Между тем, безоговорочное свидетельство о членстве Грибоедова в тайном обществе было повторено Трубецким 8 января, когда у него затребовали сведения о предполагаемом тайном обществе в корпусе Ермолова. Трубецкой вновь утверждал, что Грибоедов был принят в «здешнее тайное общество» (Северное. – П. И.), подтвердив таким образом свое первое показание[373]. Наконец, Трубецкой еще раз подтвердил это в свидетельстве от 14 февраля, когда ему были предъявлены показания Рылеева, отрицавшего прием Грибоедова. Комитет запрашивал у Трубецкого подтверждение: точно ли Рылеев сообщал ему о приеме Грибоедова? Трубецкой отвечал: «Разговаривая с Рылеевым о предположении, не существует ли какое общество в Грузии, я также сообщил ему предположение, не принадлежит ли к оному Грибоедов. Рылеев отвечал мне на это, что нет, что он с Грибоедовым говорил, и сколько помню, то прибавил сии слова: „он наш“, из коих я и заключил, что Грибоедов был принят Рылеевым. И тогда рассказал ему, что Грибоедов был в Киеве и что его там пробовали члены Южного общества, но он не поддался». Последнее Трубецкой слышал от Бестужева-Рюмина, «который имел намерение открыть Грибоедову существование их общества и принять его, но отложили оное, потому что не нашли в нем того образа мыслей, какого желали». На это, по словам Трубецкого, Рылеев ему ничего не отвечал, и автор показания остался «при мнении… что он принял Грибоедова»[374].

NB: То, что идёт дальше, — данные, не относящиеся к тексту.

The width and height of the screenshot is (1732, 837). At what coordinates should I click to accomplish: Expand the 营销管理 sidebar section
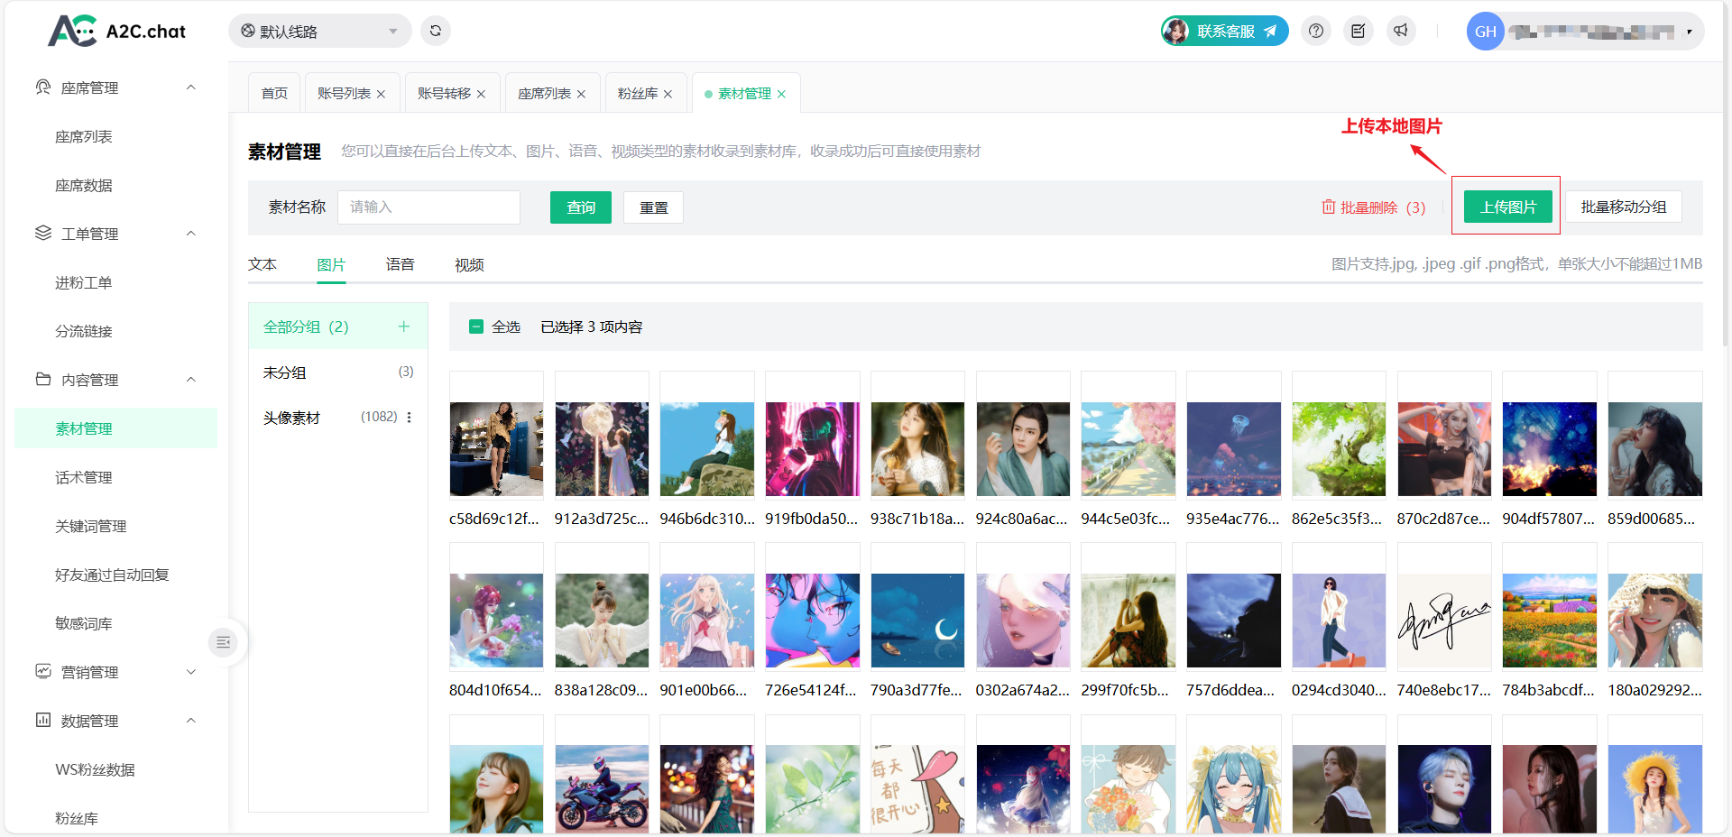190,672
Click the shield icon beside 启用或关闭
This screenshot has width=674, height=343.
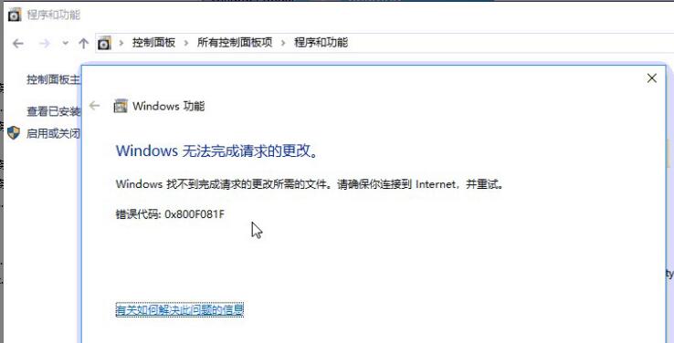pos(14,133)
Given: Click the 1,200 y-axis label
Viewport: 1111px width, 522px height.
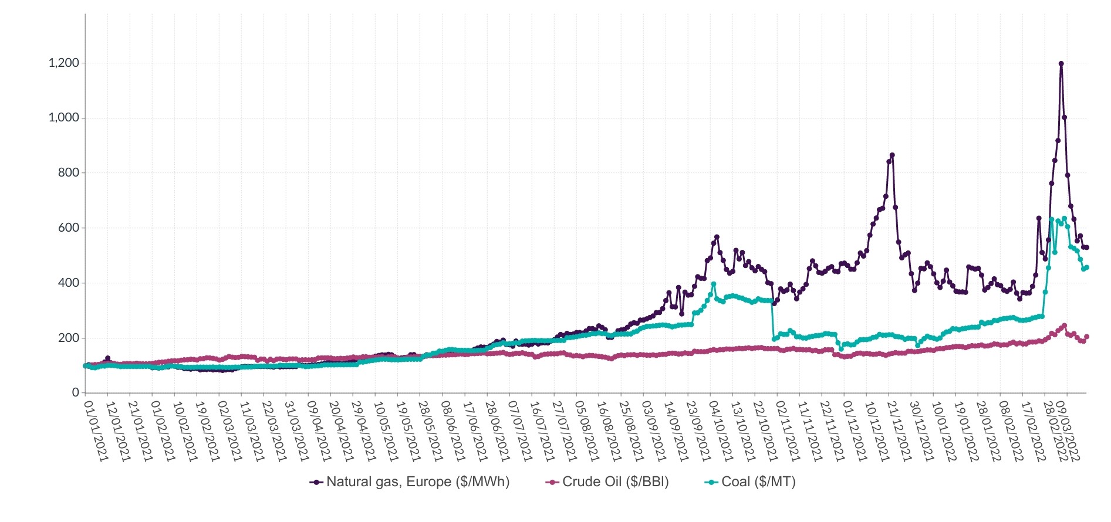Looking at the screenshot, I should (63, 63).
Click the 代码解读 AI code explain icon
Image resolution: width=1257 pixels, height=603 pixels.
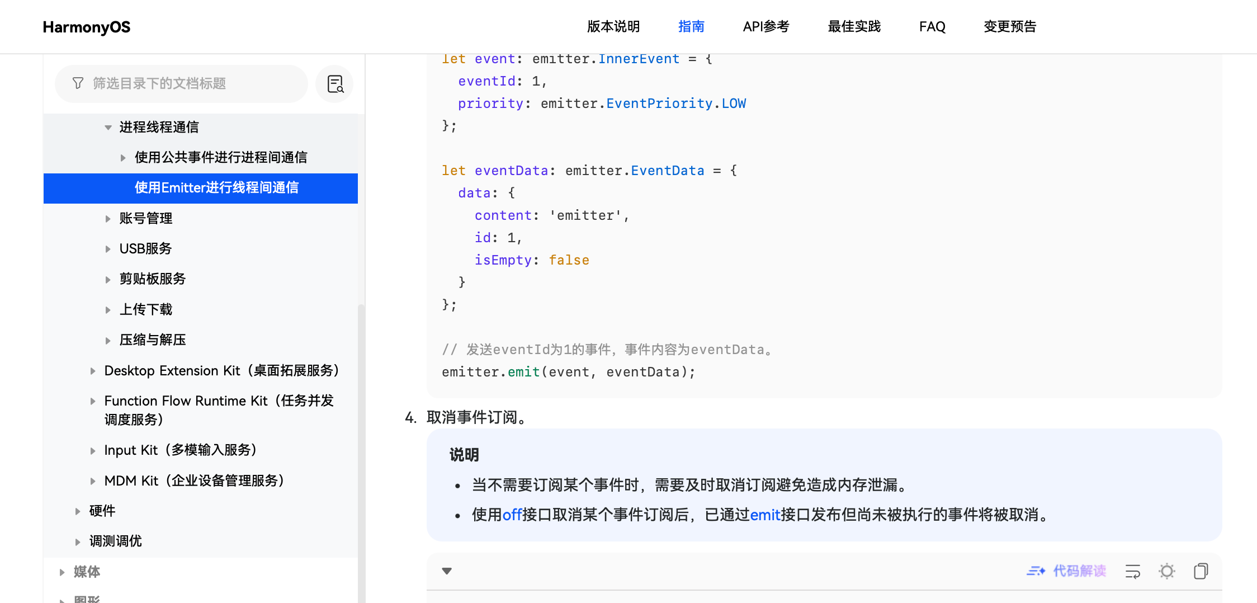(x=1066, y=571)
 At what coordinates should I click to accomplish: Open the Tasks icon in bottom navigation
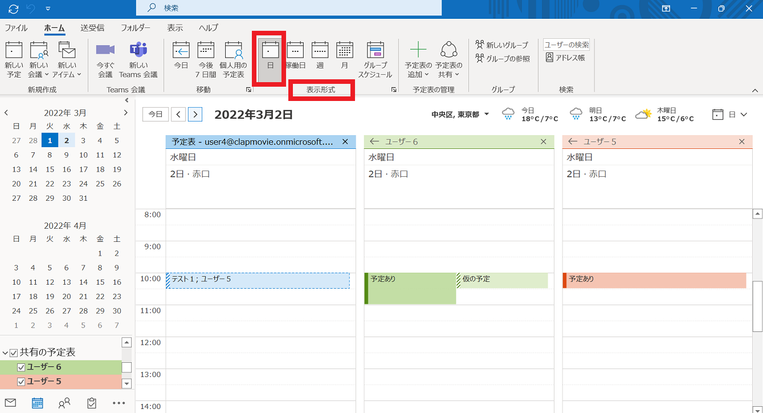(x=92, y=403)
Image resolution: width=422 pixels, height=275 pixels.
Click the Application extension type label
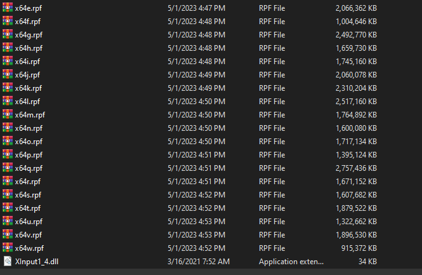click(x=291, y=261)
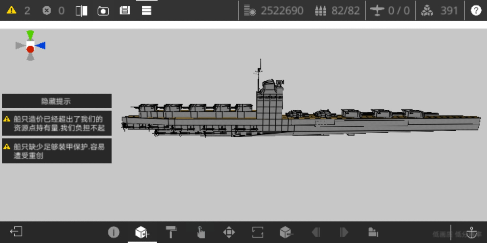Save the ship with floppy disk icon
Screen dimensions: 487x243
point(125,10)
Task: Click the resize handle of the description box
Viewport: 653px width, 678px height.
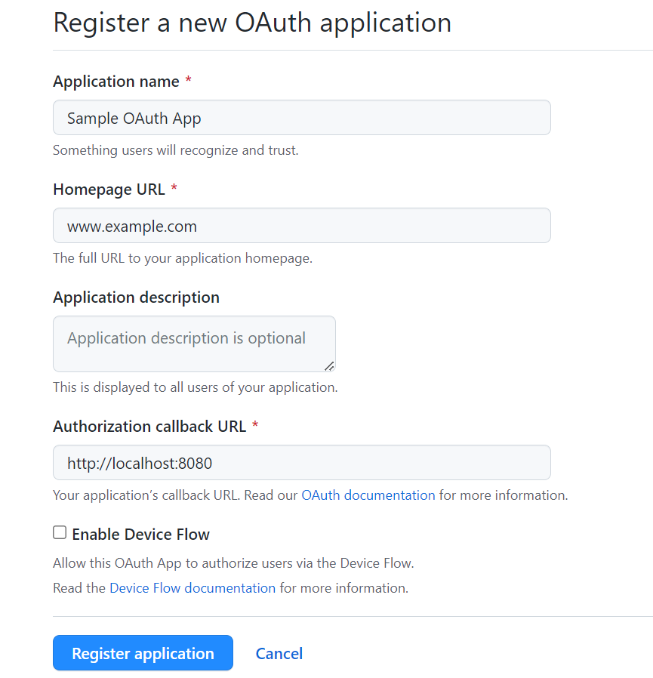Action: (x=329, y=366)
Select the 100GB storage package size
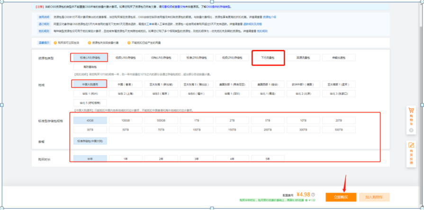This screenshot has height=210, width=424. click(x=126, y=121)
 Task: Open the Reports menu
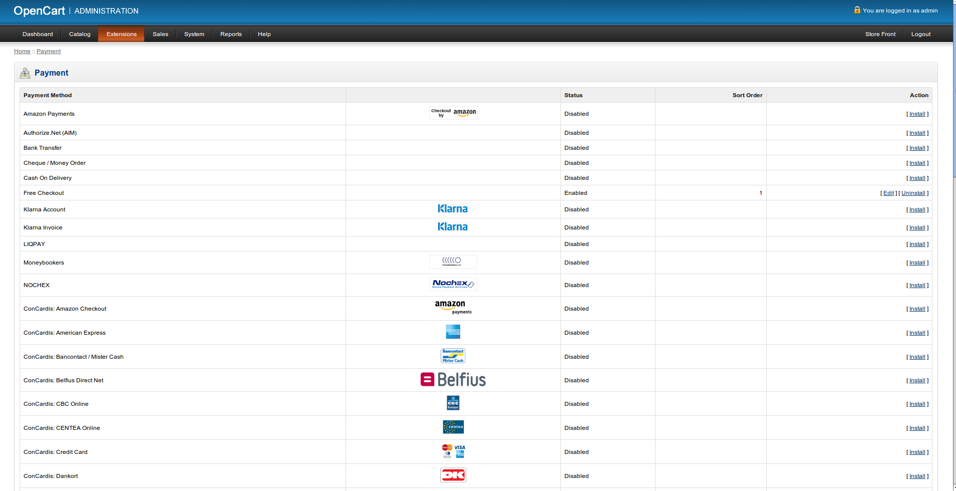coord(231,34)
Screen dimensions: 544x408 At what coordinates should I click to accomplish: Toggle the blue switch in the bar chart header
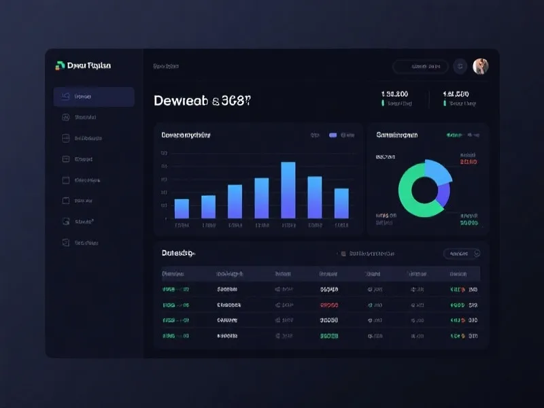point(333,135)
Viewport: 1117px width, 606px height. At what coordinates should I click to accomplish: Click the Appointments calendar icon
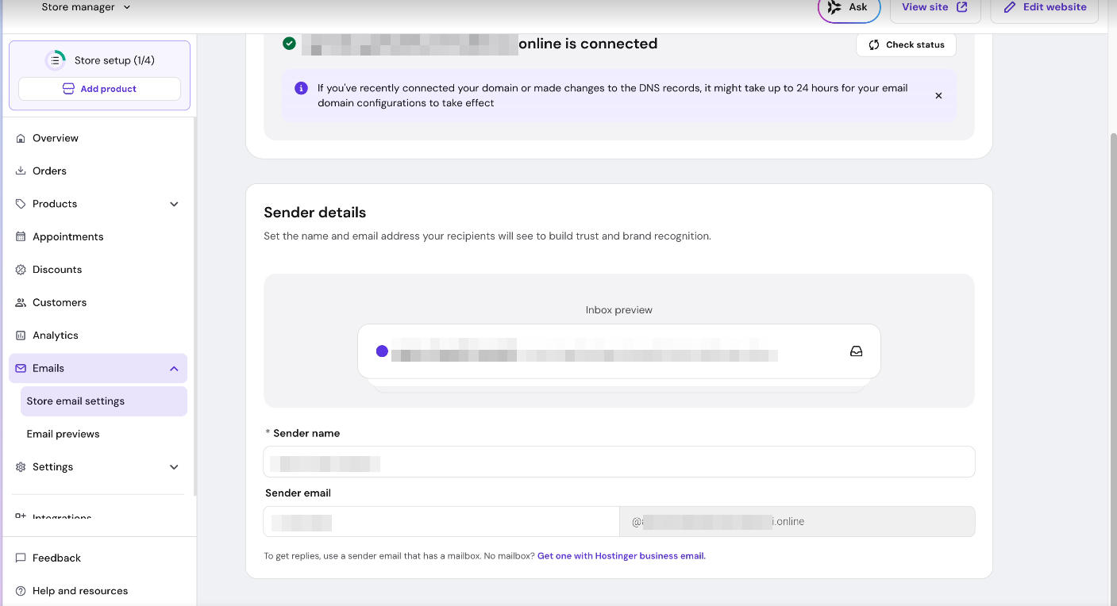tap(21, 236)
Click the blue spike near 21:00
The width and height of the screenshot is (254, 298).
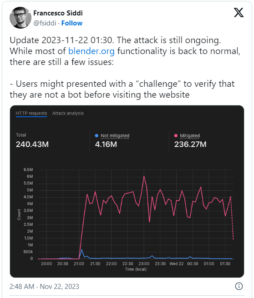(81, 250)
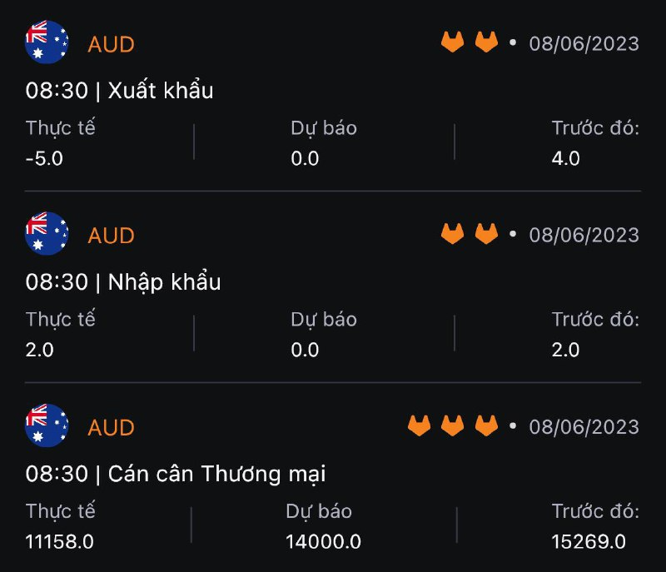Screen dimensions: 666x572
Task: Click the Australian flag beside Xuất khẩu event
Action: [47, 42]
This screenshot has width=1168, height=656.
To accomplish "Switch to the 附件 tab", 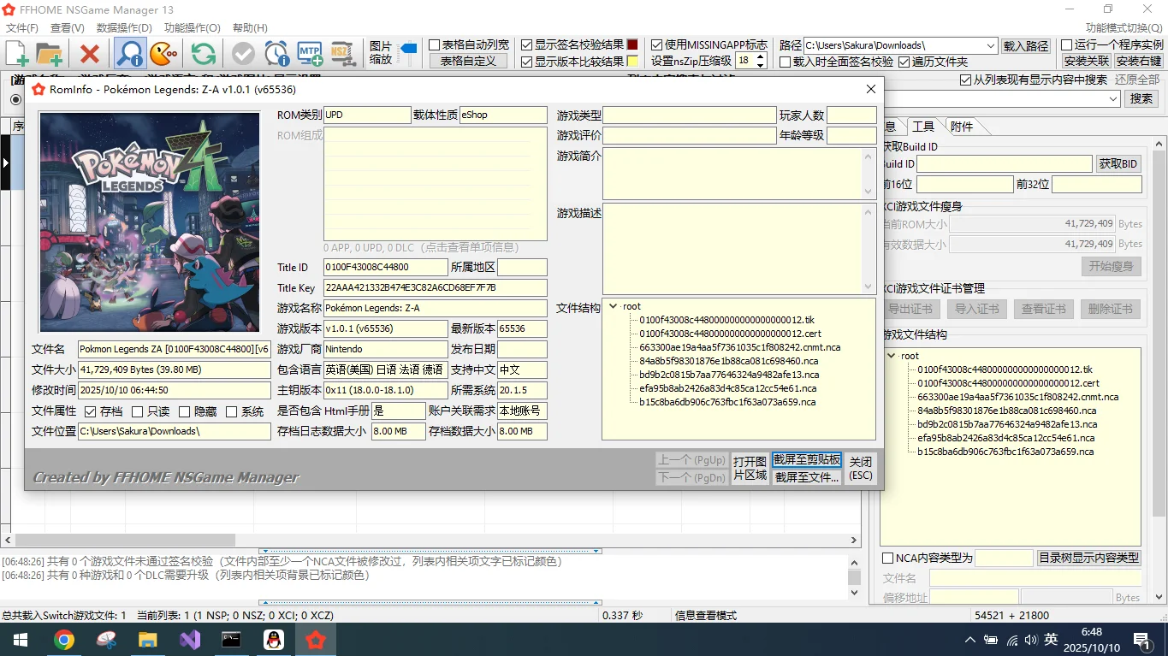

25 февраля, отвечая на дополнительный запрос Комитета, Оболенский показал: «О принятии Грибоедова в члены общества я слышал от принявшего его Рылеева и более совершенно никаких подробностей принятия его не слыхал и не могу сказать, кто был свидетелем при приеме его». Оболенский привел и время принятия Грибоедова: «за месяц или два до отъезда его отсюда»[375]. Утверждая, что сам лично с Грибоедовым не встречался, он еще раз подтверждал справедливость своего первого показания. Обращает на себя внимание безоговорочность и уверенность свидетельства Оболенского.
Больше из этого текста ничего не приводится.